Hierbei ist bedauerlich, dass das Gericht den offensichtlichen Fehler in der Plausibilitätsprüfung des Gerichtsexperten (siehe hierzu im einzelnen oben unter 6.) nicht erkannt hat. Hätte das Gericht den Plausibilitätsmangel der AIS-Aufzeichnungen in dem maßgeblichen Messbereich berücksichtigt, wäre richtigerweise die generelle Unzulässigkeit der Ahndung einer Geschwindigkeitsüberschreitung auf der Grundlage von AIS-Daten festzustellen gewesen.

8. Fazit

Das Urteil des Amtsgerichts Kiel vom 22.07.2010 ist auf den ersten Blick vielleicht »salomonisch« zu nennen. So hat das Urteil zunächst mit dem Freispruch des Betroffenen die notwendige Einzelfallgerechtigkeit hergestellt. Zugleich hat das Urteil mit der Einführung einer Messtoleranz von 1 kn (1,852 km/h) der Schiffahrtspraxis auf deutschen Bundeswasserstraßen eine gewisse Sicherheitsmarge gewährt. Schließlich befindet sich das Urteil im Ergebnis zunächst scheinbar in Übereinstimmung mit der herrschenden Lehre zur Geschwindigkeitsmessung im Straßenverkehr. Nach § 2 Abs. 1 Eichgesetz (i.V.m. Abschnitt 11 der Anlage 18 zu § 7 k EichO) unterliegen Geschwindigkeitsmessgeräte der Eichpflicht. Im vorliegenden Fall sind weder die GPS- noch die AIS-Geräte geeicht gewesen. Dies ist in der Seeschiffahrt generell nicht der Fall. Nun führt zwar die Tatsache einer fehlenden Eichung nicht grundsätzlich zur Unverwendbarkeit der Messergebnisse. Jedoch muss in diesen Fällen als Ausgleich der Messungenauigkeiten eine erhöhte Messtoleranz eingeräumt werden.

Auf den zweiten Blick kann der Entscheidung des Amtsgerichts Kiel dennoch nicht zugestimmt werden.
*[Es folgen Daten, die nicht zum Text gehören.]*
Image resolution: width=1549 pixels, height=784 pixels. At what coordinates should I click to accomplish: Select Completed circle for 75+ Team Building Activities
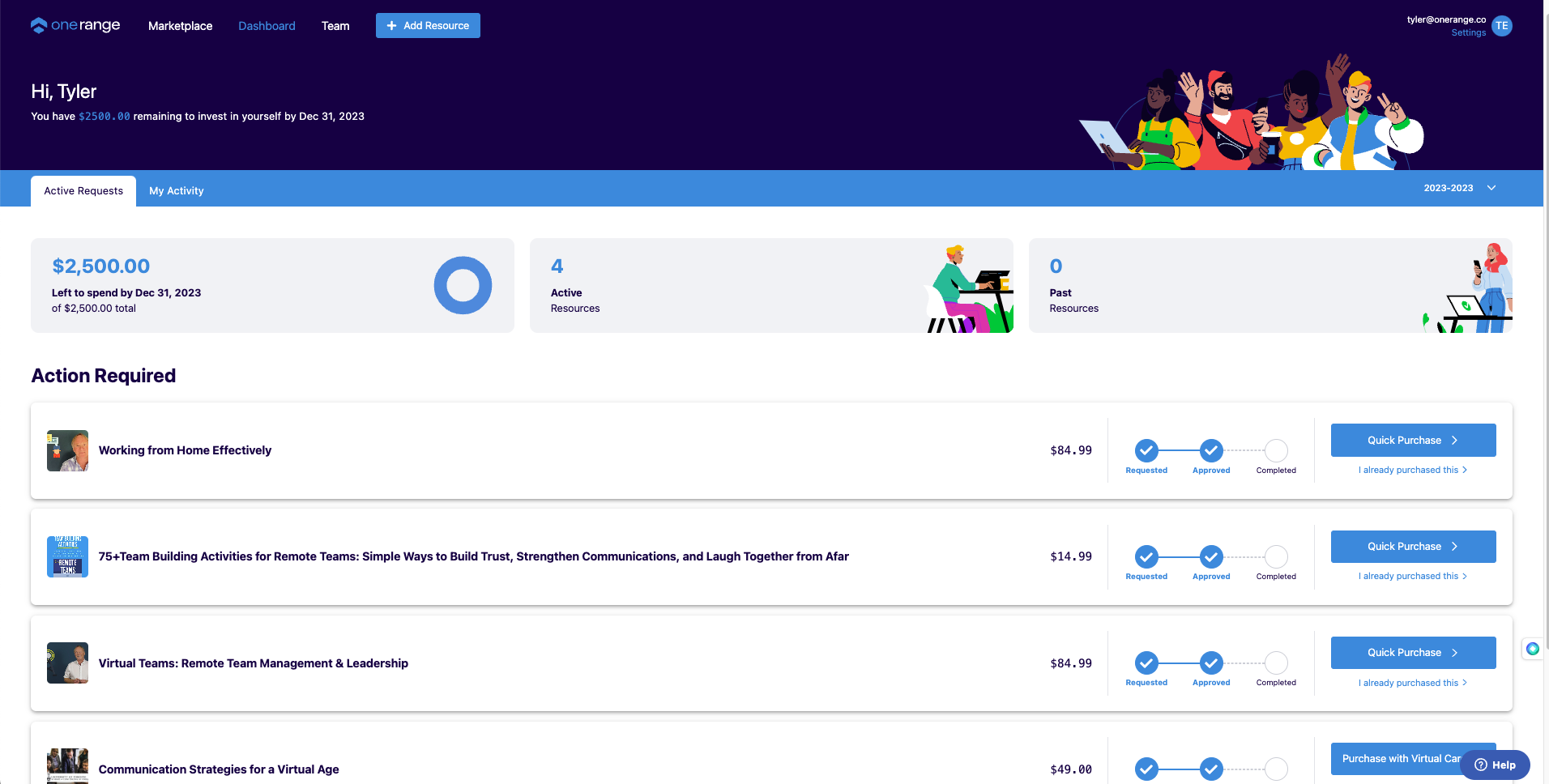pyautogui.click(x=1276, y=556)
Die hier erörterten, nach dem heutigen Stand der Technik nicht auszuschließenden Messungenauigkeiten und Konfigurationsfehler sowie insbesondere der Umstand, dass die bordseitigen Sendegeräte unterschiedlichster Qualität und Bauart sind und von der Schiffsbesatzung individuell eingestellt werden, begründen eine absolute Untauglichkeit von AIS-Aufzeichnungen für die Feststellung/Ahndung von Geschwindigkeitsüberschreitungen. Dies hat das Amtsgericht Kiel leider verkannt. Das ist um so bedauerlicher, als gerade auch in dem zugrundeliegenden Fall die »Plausibilität« der AIS-Aufzeichnungen nicht gegeben war. Der Fall bot damit die Gelegenheit (und allen Anlass), die Unbrauchbarkeit der AIS-Aufzeichnungen für die Zwecke von Bußgeldverfahren festzustellen. Die Chance, insoweit durchgreifende Rechtsklarheit zu schaffen, ist damit zunächst vertan. Die verbleibenden Zweifel werden also in Zukunft erneut auf den Prüfstand gestellt werden müssen.